Wednesday, June 18, 2014

Hospital Duty

Spent the last three nights at Good Samaritan Hospital, sleeping on the floor next to an acquaintance's dog. The patient was the fellow homeless person K— I mentioned in the last post, whose lung had apparently collapsed Saturday after a fit of screaming at Portland Patrol security personnel (for whatever perverse dissident grandstanding reason). I ran into him at the Northwest neighborhood public library branch on Sunday, whereupon he told me about the collapsed lung and that he discharged himself against medical advice earlier that day because hospital staff told him that unless he could find someone to watch over and walk his dog it would have to stay at the pound until he's released. I sympathized with his refusal to let his dog go to a Guantanamo detention facility for animals where a simple mistake can result in his dog being lost or even put to death, so I agreed to help him out when he asked me to return with him to the hospital. Alas, I've never been good at refusing people.

I had NO IDEA what I was getting myself into, though I dreaded the certainty of it being an ordeal for me. This was confirmed by the charge nurse of the emergency ward, where K— had to go to be re-admitted. I was under the impression that I'd simply have to swing by three times a day to walk the dog (named Shorty), but she fixed her flinty Baba Yaga gaze on me and insisted that I remain in K—'s room all the time I wasn't walking Shorty, else the hapless companion be forced to sojourn x-amount of days in Doggy Gulag. When she went so far as to say that I wouldn't even get a cot to sleep on, I almost asked her if I had permission to stand in the corner at parade rest or would I be required to stand at attention the entire time! The reason I was needed was because all of K—'s friends that live indoors have dogs, and Shorty tends to forget that he's small and twenty years old in his Charles Bronson posturing with other — often much larger — dogs, which could easily prove disastrous or even fatal. Fortunately for me, leveler heads prevailed upon the whimsical winds of hospital policies when we were admitted upstairs in the intermediate care ward: I only needed to walk the dog three times a day and remain with him in the room overnight and when K— underwent surgery.

Shorty's a good little dog, and charmed the babes in scrubs to an enviable degree. (If you can put up with K—s confrontational ranting, here's a YouTube video that shows his dog.) Considering how anxious he was while at the hospital he certainly would have been terrified in a cage surrounded why barking and whining dogs!

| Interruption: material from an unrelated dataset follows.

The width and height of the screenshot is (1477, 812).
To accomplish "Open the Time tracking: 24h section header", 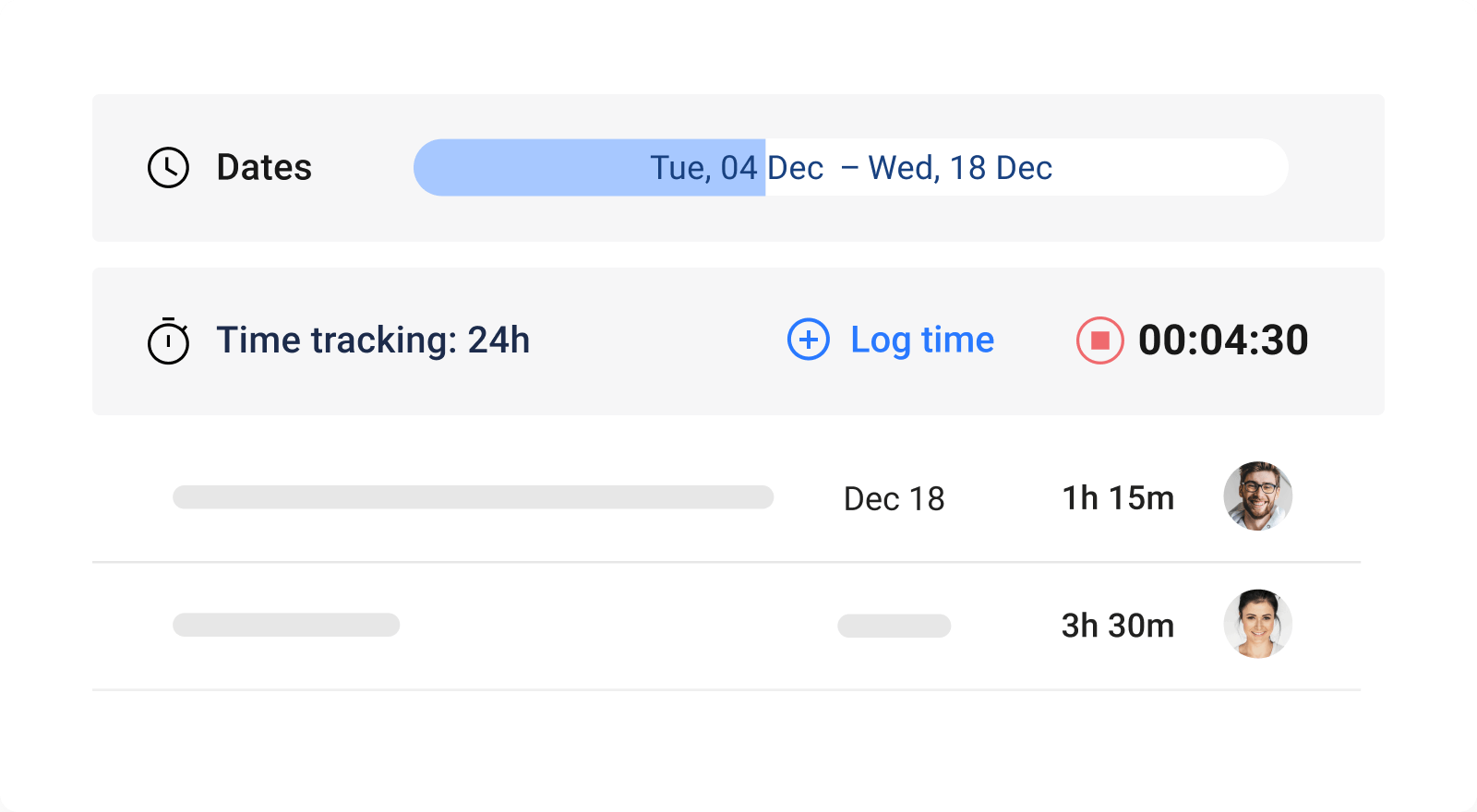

But, K—'s getting released this afternoon sometime, so my tour of duty is over and I get to gleefully divorce myself from human proximity, bask in my usual day-to-day selfishness, and return to less exotic and more familiar and (perhaps dismally) comfortable environments. Whatever good karma chits I garnered from this fit of nobility I'll just leave at a bus stop; I don't believe in that thimble-headed nitwittery, anyway, and it's not like it'll buy me any beer.

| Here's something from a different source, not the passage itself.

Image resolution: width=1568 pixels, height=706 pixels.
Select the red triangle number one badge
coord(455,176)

Isn't it funny how hospitals can be comforting when you're a patient but are almost invariably vaguely distressing to visitors? I'm reminded of when I was drinking with some neighbors back at my old place, how I glibly remarked once that I always had a good time whenever I went to a hospital. This must have been a recent development in my life. After all, I watched my dad die in a Veterans Administration hospital in Seattle at the tender age of ... nine? ten? Well, it's obvious that I stuffed that traumatic event deep beneath the cushions of the couch of my memory. But, yeah, I didn't exactly enjoy myself at Good Sam; apparently I need to have surgery done, liberal application of pain medicine, and delicious room service to properly enjoy myself in hospitals. Making my besotted assertion of at best only halfway true. I'd even go so far to say that if ever hospitals were to be run entirely by artificial intelligences and robotic machines, the vast majority of us would willingly succumb to injury and illness and end up dying on the streets or in our homes.

1 comment:

  1. Ah, the vagaries of street life, eh? (And I LOVE your description of Shorty as a geriatric Charles Bronson. Guffaw!)